Can you write what comes next in the passage below about the session handoff notes format, starting right after its last line, "env vars that need to be set."?

TEXT PASSAGE
********

The format — write into this shape
# Project: <name>
# Last updated: <ISO timestamp> by session <id>
## What's done
- <feature> [feature-list index: N]
- ...
## What's in progress
- <feature> [feature-list index: N]
Status: <one paragraph — what works, what doesn't>
Files touched this session: <list>
Known open issues: <list>
## What's next (recommended)
- <feature> [feature-list index: N]
Reason: <why this one>
## Notes for the next session
<free-form prose: gotchas, flaky tests, environment quirks>
Enforced softly by the prompt, not by validation. Free text is the point — the notes section is where the previous shift warns the next one about the thing that isn't captured anywhere else.
Writing the notes — at end of session
- Move the completed feature from "in progress" to "done".
- Recommend the next feature in "what's next" with a one-line reason (unblocks-N, low-risk, prerequisite-for-M).
- Notes-for-next-session is the highest-leverage field. Use it for: flaky tests you hit, dependencies that surprised you, spec ambiguities you resolved one way (so the next agent doesn't re-litigate), env vars that need to be set.

********

COLLECTED DATA

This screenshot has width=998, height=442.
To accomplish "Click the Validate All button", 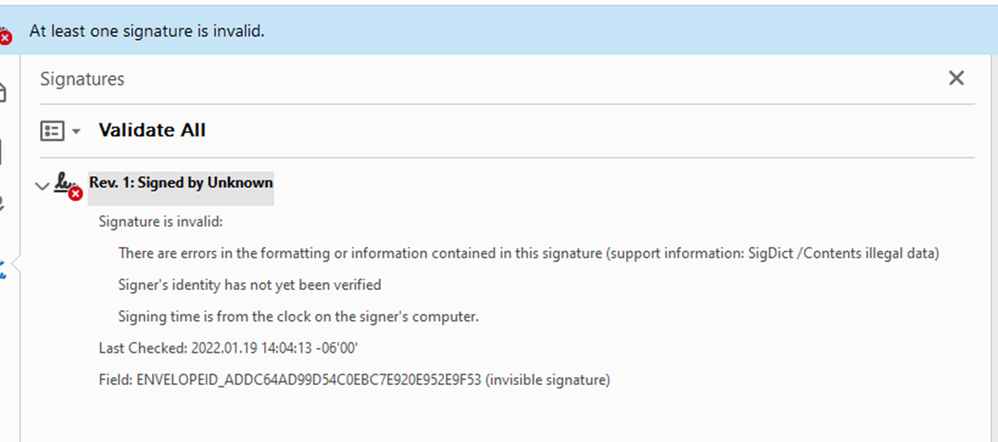I will point(152,131).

********

RESULT
- Do not delete "done" entries. They're audit trail. If the section gets long, that's a signal to compact the whole notes file at v0.2 milestones, not to prune mid-project.
Reading the notes — at start of session
- Read the whole file. It's small.
- If shift notes and git log disagree, trust the git log. The notes can be truncated by a crashed session; the log can't. This is a load-bearing rule.
- Cross-reference "what's done" against the feature list. If the notes claim done but the feature list says not-done, run
broken-window-check.
- Pick work from "what's next" unless it's stale (a new session already picked it).
Red flags
- Notes rewritten every session from scratch. Lose history, lose audit trail. Append and edit in place, don't overwrite.
- "What's done" section grows unboundedly. Fine up to ~40 entries. Past that, compact by feature milestone.
- Ambiguous "in progress" prose. The next session will misread "the button is wired but the state doesn't refresh" as "done" if you write "button works". Be precise about what fails.
- Notes drift out of sync with the feature list. Feature list is source of truth for pass/fail state; notes are the prose gloss. When they disagree, the list wins.
- JSON handoff file. Tried and abandoned — the model wrote shorter, less useful notes when forced into JSON. Prose wins for prose.
What NOT to put in the notes
- Full file contents. Reference paths, not blobs.
- Chain-of-thought for the session. Compact it into a status line.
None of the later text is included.